◆ **Goal**: Tallying with case counting, how many lines of the records below contain the string "title"? Reply with the number only.

◆ **Information provided**:

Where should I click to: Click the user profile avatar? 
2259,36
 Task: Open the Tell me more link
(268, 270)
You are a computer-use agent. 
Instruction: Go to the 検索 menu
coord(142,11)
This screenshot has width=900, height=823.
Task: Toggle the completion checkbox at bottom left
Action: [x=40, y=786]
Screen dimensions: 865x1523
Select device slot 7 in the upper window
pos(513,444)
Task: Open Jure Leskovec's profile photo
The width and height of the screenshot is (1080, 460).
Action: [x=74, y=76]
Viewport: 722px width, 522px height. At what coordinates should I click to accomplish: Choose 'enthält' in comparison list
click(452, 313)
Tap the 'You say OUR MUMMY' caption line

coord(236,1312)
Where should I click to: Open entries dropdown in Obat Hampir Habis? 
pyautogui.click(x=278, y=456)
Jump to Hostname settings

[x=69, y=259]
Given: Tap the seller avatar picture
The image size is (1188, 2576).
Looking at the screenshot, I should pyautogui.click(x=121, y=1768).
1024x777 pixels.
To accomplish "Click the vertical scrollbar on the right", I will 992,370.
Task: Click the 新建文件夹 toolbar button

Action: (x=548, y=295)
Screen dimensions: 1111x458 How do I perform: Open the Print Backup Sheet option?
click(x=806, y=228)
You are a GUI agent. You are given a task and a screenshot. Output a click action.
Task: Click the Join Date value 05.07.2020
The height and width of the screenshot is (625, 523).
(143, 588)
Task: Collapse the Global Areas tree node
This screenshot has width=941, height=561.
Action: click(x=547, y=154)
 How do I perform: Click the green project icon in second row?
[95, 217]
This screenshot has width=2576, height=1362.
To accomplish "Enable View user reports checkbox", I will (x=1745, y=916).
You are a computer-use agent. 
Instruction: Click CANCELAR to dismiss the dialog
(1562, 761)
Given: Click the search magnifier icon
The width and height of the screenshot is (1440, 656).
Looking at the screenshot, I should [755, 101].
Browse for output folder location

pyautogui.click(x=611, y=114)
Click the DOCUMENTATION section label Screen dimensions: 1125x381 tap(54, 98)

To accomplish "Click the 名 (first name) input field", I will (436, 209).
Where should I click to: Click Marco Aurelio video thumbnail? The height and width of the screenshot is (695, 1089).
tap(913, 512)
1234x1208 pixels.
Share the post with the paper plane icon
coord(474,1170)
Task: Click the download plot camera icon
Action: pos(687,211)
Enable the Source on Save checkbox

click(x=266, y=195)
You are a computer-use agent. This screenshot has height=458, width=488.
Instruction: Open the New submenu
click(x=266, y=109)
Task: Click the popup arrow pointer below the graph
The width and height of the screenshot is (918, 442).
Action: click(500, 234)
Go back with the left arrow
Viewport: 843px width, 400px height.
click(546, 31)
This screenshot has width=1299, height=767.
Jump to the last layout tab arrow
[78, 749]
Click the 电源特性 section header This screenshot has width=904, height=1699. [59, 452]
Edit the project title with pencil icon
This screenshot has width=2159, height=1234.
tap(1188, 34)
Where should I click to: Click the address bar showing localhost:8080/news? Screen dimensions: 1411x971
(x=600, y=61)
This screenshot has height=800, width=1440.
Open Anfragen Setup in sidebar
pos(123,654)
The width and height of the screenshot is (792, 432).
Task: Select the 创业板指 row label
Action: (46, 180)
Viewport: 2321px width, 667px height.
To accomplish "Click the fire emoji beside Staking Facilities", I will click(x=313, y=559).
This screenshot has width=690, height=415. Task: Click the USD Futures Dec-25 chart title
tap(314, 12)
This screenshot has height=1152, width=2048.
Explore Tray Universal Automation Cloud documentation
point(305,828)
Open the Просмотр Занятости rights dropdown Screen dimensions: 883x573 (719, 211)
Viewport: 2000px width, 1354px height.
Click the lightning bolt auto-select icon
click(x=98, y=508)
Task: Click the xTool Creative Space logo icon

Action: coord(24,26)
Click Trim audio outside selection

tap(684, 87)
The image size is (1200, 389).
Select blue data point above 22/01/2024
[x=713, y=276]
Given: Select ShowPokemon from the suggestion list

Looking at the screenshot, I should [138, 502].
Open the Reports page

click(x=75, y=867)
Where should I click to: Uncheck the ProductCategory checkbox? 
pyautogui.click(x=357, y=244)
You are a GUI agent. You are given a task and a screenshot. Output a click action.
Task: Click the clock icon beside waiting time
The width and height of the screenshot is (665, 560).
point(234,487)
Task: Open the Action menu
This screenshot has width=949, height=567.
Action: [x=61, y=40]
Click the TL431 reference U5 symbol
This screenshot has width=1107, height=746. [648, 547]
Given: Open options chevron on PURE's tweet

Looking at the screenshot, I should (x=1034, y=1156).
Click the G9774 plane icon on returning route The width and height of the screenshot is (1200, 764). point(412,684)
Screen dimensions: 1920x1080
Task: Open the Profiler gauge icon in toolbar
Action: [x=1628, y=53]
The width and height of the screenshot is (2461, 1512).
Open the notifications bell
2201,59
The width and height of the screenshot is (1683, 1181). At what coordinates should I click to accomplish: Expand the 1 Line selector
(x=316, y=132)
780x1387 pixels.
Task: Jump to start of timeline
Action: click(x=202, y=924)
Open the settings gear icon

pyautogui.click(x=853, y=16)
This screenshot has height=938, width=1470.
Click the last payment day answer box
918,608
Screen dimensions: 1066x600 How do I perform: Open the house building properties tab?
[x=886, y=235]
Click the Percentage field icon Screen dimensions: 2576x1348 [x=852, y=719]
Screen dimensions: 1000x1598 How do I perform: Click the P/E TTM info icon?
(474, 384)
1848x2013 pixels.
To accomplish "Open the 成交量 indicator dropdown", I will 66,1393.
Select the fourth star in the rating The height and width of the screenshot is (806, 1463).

◆ **Solution**: 2